A total of 18 ongoing clinical trials involve deep brain stimulation, according to the National Institutes of Health.
The versatile therapy actually allows doctors to change the way different brain regions talk to each other, said Michael Okun, an assistant professor of neurology and neurosurgery at the University of Florida.
“There is a small revolution going,” said Okun, who also is co-director of the university’s movement disorders center. “The boundaries are endless.”
However, although deep brain stimulation is a “wonderful treatment” in properly selected patients, “it’s not a cure,” he said.
At 7:08 a.m. on Dec. 5, Lammers was put in a wheelchair and brought into the pre-operation area of Milwaukee’s Froedtert Memorial Lutheran Hospital for a quick, painless and low-tech first procedure in a day that he hoped would change his life.
He got his head shaved.
The buzz cut provided a bit of light diversion, but the mood got serious when neurosurgeon Brian Kopell assembled a metal frame that soon would be screwed into Lammers’ skull.
The stereotactic frame would be a crucial component to the surgery, allowing doctors to precisely place the electrodes in a deep region of the brain known as the subthalamic nucleus.
If the frame moves even the smallest bit during the surgery, “you’re done,” Kopell said. “It’s like being in the middle of the ocean and losing your compass and sextant.”
With a large syringe filled with a local anesthetic, Kopell injected four spots on Lammers’ head, two in the forehead and two in the back of the head.
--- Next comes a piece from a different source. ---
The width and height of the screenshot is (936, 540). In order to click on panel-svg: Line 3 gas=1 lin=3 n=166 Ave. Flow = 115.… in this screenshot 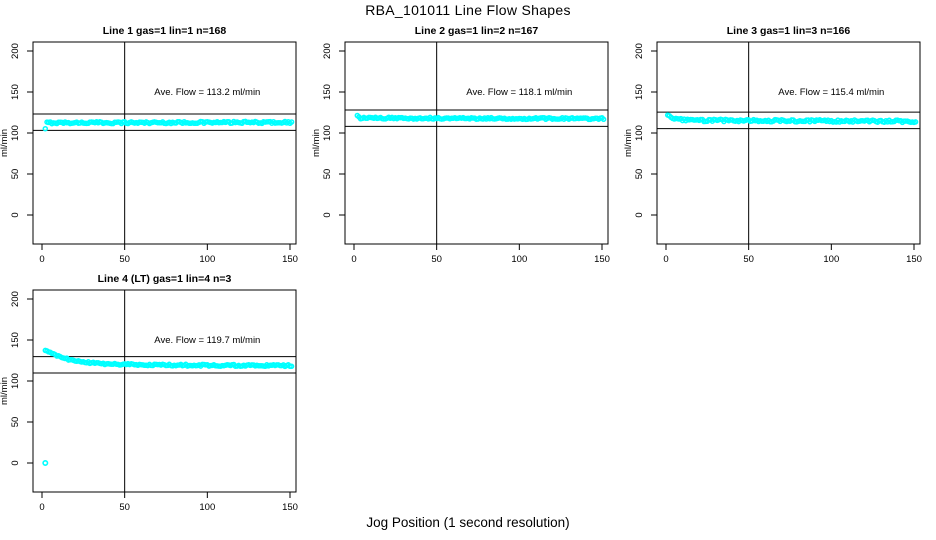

Using a screwdriver and an Allen wrench, Kopell turned the screws deeper, firmly affixing the frame to Lammers’ cranium.
When Lammers is in stressful situations, his tremors often get worse. His right hand and arm shook vigorously as the frame was attached.
“This is where it gets tight,” Kopell said, making one last turn. “All right, you’re headed off to a CAT scan. I’ll see you in the operating room.”
The metal box now spread across his eyes, nose and ears evoked an image of Frankenstein’s monster meets Hannibal Lecter.
With his right hand shaking, Lammers was placed on the movable table of a CT scanner and rolled inside a large ring for one more picture of his brain, this time with the metal frame around his head.
The frame, as well as a guide device and other attachments that get bolted to it, allows doctors to precisely insert the metal probe that will be driven down into the brain.
The positioning is done by merging a magnetic resonance imaging picture of Lammers’ brain that was taken a week earlier with the CT scan of his brain and the head frame taken the morning of the surgery.
Ultimately, doctors need to place the tip of the electrode at an exact spot about five inches beneath the top of the skull.
And then they need to do it a second time for the corresponding spot on the other side of the brain.
The target brain region for both electrodes - the subthalamic nucleus - is an oblong mass of cells about the size of a small black olive that sits near the bottom of the brain. It is involved in regulating movement.
“Hitting the right part of the subthalamic nucleus is like being in Earth’s orbit and trying to hit home plate at Yankee Stadium with a baseball,” said Kopell, an assistant professor of neurosurgery at the Medical College of Wisconsin. “If you put it in the wrong area, you’re going to get more side effects or you’re not going to get the (beneficial) effects you are looking for.”
Although Lammers has had Parkinson’s for more than two decades, much of his decline has taken place over the last five years, including worsening tremors, rigidity, slowness of movement and dyskinesia, a type of involuntary movement such as jerking or twisting caused by levodopa, the main drug used to treat Parkinson’s.
He had to retire from his job as a precision woodworker in 1999 because his work pace had slowed so much. [300 Tips for Making Life with Parkinson’s Disease Easier]
When he walks, at times, it looks as if he is marching in place.